Ducking a Smiting Feels So Good
Mormons have a very broad and democratic collection of biographies of their 19th Century predecessors. This is due to two causes. The first is our belief that family bonds have eternal significance which leads us to seek familiarity with our dead and to leave records that will allow our descendants to know us. The second is that the first Latter-day Saints felt they were eyewitnesses of something important and wanted to leave a testimony of it. Thanks to these factors, it is easy to find research on hundreds of second-tier associates of Joseph Smith and Brigham Young, and tens of thousands of multi-page biographical essays on nobodies written either first-hand by the nobodies themselves or by their children. These are of most interest to direct descendants of these people, so today most of those 19th Century Mormons are each known in detail to a few percent of present-day Mormons, but we like hearing the stories of others’ kin too.
A few of my favorites:
Noah Rogers and Eda Hollister: He was sent on a mission to Tahiti, learned of Joseph Smith’s murder, returned to find his family fleeing Illinois, and died a month later half-way across Iowa. She carried on leading the family to Utah.

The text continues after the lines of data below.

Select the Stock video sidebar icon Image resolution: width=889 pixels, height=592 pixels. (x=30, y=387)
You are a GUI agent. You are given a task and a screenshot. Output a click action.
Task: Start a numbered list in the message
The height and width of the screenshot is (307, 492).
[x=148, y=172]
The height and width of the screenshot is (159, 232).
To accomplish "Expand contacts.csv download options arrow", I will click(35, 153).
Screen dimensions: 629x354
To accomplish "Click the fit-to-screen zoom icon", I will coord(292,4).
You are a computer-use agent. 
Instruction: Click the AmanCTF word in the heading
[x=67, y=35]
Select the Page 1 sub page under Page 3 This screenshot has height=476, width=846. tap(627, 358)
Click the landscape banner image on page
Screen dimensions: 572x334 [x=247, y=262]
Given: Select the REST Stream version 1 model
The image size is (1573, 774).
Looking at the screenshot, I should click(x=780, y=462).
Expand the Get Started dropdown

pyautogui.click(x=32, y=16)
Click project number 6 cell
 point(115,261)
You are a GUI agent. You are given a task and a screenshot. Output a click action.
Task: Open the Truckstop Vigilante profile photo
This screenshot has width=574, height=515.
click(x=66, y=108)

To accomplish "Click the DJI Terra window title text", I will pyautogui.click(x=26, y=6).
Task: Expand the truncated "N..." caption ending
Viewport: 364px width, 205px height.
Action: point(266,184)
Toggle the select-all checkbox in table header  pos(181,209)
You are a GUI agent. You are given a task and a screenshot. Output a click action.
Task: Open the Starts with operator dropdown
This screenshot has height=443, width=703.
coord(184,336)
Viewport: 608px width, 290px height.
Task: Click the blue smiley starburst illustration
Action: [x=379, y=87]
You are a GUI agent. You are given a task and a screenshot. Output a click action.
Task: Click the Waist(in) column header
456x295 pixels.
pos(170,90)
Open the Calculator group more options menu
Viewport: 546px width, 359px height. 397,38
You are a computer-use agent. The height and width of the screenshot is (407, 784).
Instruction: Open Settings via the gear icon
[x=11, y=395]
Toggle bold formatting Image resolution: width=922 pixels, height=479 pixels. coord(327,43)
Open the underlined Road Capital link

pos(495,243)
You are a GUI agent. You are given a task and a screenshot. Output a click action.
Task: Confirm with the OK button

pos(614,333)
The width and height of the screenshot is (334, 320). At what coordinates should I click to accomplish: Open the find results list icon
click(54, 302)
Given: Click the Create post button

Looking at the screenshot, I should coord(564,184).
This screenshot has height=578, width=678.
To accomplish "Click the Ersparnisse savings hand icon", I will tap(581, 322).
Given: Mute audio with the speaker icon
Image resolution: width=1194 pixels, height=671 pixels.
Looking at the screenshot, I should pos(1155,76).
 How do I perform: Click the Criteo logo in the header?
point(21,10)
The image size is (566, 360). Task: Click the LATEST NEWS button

Helena Ericksson and Carl Roseberry: She converted in Malmo, Sweden in 1853, and he did four years later. He died working on a railroad tunnel in Utah, and she lived as a poor widow for two decades in southern Utah and Arizona full of hope in the gospel.
Sarah Alydia Terry: She became a telegraph operator at 15, sent to man a remote station on a ranch in Arizona. The telegraph girls were the original texters. Most of their traffic was just the girls chatting with one another via Morse code up and down the line.
I could rattle off a dozen such, and if you asked another dozen Mormons to chew your ear off doing the same, chances are you would end up hearing about at least 80 distinct individuals. A very good blog that specializes on histories of obscure Mormons of no great importance is www.keepapitchinin.org.
G.
September 23, 2016
This is the good stuff.
John Mansfield
September 23, 2016
This post is a response is a comment I left at Marginal Revolution in response to a post that ended with, “Overall biography and autobiography are far too specialized in the lives of the famous and successful.”
Ivan Wolfe
September 23, 2016
JM –
The cliched phrase “well behaved women rarely make history” was meant to be a somewhat bland insight along those lines. Somehow it got turned into a rallying cry to excuse bad behavior.
JRL in AZ
September 23, 2016
This is great. This is why the Memories feature on familysearch.org is so great. Now we can find histories of these people in one place (if someone has scanned it and posted it). My wife printed a bunch of them for our kids to read on Sunday, and I have been amazed at how many remarkable things these anonymous ancestors did. It is marvelous when the nobodies become somebodies.
Arwen
September 23, 2016
I like to respond to the “well-behaved women” line with this quote from Thomas Carlyle: “Happy the people whose annals are blank in history books.”